Dataset entries
================================

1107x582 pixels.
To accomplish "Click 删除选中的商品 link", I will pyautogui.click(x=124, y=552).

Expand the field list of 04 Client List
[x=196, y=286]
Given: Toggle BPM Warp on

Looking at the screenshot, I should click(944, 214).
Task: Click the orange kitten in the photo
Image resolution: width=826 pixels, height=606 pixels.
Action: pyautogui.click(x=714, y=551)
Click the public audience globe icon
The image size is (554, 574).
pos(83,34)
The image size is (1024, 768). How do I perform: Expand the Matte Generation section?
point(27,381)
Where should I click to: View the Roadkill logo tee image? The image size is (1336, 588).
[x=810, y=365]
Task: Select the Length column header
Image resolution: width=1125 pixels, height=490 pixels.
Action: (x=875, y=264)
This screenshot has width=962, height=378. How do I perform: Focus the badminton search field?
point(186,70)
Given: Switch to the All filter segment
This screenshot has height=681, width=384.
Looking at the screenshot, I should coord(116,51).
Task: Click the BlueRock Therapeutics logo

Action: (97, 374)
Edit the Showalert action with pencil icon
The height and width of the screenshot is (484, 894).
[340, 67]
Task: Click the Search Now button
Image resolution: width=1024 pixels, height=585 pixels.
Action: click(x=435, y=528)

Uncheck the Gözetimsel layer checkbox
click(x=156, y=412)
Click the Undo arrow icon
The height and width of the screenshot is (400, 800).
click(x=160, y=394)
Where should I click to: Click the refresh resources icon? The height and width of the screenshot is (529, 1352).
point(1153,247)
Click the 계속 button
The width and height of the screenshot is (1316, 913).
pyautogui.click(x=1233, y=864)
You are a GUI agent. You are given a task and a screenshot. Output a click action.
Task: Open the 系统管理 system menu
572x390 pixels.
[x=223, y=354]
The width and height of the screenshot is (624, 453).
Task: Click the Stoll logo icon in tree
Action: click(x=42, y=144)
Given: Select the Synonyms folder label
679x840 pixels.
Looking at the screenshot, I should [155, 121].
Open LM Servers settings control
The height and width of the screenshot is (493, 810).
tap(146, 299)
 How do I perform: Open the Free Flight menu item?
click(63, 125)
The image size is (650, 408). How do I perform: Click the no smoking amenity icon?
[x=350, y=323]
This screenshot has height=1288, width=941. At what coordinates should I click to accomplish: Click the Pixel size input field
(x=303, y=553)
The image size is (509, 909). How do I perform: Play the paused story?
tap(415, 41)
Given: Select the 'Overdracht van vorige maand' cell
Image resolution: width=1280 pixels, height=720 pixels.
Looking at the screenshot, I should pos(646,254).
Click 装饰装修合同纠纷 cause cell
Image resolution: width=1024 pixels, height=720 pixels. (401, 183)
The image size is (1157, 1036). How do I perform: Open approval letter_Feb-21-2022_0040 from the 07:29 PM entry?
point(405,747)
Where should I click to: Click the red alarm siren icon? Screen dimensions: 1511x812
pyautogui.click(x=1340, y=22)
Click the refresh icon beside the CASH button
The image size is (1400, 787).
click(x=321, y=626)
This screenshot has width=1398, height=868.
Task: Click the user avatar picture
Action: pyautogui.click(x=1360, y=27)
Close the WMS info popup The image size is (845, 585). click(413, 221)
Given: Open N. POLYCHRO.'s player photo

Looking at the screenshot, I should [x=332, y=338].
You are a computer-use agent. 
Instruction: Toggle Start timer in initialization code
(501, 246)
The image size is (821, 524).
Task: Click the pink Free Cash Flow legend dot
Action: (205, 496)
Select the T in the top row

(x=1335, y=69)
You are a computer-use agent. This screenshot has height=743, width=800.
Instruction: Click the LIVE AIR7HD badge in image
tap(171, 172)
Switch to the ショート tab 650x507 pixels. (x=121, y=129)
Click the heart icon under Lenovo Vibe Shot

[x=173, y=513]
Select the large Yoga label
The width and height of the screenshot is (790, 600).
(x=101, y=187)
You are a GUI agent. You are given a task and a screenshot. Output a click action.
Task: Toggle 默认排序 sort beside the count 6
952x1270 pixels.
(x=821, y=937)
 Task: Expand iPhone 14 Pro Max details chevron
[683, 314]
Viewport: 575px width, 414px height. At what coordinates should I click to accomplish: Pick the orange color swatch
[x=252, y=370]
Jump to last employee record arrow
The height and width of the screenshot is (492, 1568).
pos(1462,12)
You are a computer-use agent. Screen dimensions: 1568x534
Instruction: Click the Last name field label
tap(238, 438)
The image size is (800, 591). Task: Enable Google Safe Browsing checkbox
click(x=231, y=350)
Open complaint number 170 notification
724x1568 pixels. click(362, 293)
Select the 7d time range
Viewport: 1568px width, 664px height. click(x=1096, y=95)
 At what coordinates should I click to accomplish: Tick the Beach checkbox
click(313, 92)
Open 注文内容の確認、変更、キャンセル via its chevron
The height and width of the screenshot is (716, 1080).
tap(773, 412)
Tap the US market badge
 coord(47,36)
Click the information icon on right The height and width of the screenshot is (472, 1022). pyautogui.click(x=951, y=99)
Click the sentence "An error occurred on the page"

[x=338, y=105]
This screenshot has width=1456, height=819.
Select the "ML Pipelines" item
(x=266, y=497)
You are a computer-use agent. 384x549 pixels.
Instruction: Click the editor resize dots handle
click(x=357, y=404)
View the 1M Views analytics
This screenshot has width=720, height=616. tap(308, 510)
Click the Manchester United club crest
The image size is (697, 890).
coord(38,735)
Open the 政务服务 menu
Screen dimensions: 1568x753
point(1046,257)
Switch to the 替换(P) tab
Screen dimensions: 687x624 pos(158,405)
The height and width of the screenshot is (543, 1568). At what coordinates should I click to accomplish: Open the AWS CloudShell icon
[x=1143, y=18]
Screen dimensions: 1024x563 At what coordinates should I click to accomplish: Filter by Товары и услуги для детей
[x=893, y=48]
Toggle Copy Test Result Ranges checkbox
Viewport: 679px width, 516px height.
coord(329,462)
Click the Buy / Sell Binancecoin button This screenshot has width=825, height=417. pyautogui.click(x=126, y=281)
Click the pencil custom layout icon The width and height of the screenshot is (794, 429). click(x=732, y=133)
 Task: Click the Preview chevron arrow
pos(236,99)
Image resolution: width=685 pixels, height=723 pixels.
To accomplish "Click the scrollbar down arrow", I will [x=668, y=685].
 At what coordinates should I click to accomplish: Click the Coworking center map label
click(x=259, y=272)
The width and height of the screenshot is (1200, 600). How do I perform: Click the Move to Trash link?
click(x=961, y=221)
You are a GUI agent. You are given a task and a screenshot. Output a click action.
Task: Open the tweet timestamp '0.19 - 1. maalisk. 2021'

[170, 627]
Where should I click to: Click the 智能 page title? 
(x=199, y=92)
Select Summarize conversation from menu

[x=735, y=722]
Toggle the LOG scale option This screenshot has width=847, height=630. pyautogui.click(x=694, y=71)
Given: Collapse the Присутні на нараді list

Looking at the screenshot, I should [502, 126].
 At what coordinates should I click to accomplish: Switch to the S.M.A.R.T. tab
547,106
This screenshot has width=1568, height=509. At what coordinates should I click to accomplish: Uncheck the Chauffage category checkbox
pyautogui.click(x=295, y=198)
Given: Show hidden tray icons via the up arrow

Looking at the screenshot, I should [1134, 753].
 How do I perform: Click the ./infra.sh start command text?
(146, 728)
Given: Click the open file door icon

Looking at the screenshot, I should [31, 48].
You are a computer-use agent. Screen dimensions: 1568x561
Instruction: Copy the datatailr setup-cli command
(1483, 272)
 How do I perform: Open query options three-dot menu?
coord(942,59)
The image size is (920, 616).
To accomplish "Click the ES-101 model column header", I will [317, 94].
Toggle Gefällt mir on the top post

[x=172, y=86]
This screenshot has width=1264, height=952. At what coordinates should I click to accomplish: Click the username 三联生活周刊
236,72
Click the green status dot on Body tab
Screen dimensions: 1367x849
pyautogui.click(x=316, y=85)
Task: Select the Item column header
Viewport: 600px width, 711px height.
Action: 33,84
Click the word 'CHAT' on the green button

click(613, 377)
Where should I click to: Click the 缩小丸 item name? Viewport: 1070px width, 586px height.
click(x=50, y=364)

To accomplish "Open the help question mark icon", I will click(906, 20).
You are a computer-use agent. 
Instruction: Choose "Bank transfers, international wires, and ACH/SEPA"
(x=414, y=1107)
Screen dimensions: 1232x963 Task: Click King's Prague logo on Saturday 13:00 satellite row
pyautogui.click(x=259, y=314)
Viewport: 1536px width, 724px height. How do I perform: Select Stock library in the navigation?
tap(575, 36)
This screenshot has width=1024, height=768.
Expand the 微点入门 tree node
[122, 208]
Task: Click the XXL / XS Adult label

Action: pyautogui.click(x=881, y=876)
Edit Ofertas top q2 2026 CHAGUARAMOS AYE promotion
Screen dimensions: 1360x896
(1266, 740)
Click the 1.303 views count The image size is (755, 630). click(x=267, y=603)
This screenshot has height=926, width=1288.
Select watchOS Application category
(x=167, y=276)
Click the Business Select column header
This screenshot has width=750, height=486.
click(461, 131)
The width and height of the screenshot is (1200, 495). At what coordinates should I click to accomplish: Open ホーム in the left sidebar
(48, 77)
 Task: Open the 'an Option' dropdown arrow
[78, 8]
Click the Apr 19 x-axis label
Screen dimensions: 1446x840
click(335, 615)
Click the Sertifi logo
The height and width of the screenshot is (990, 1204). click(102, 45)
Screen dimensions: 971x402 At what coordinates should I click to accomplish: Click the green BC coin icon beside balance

================================

— Your objective —
Each line of the entries above that includes "computer" counts once; state how many such lines there are, with the number as the only answer.

— Answer —
6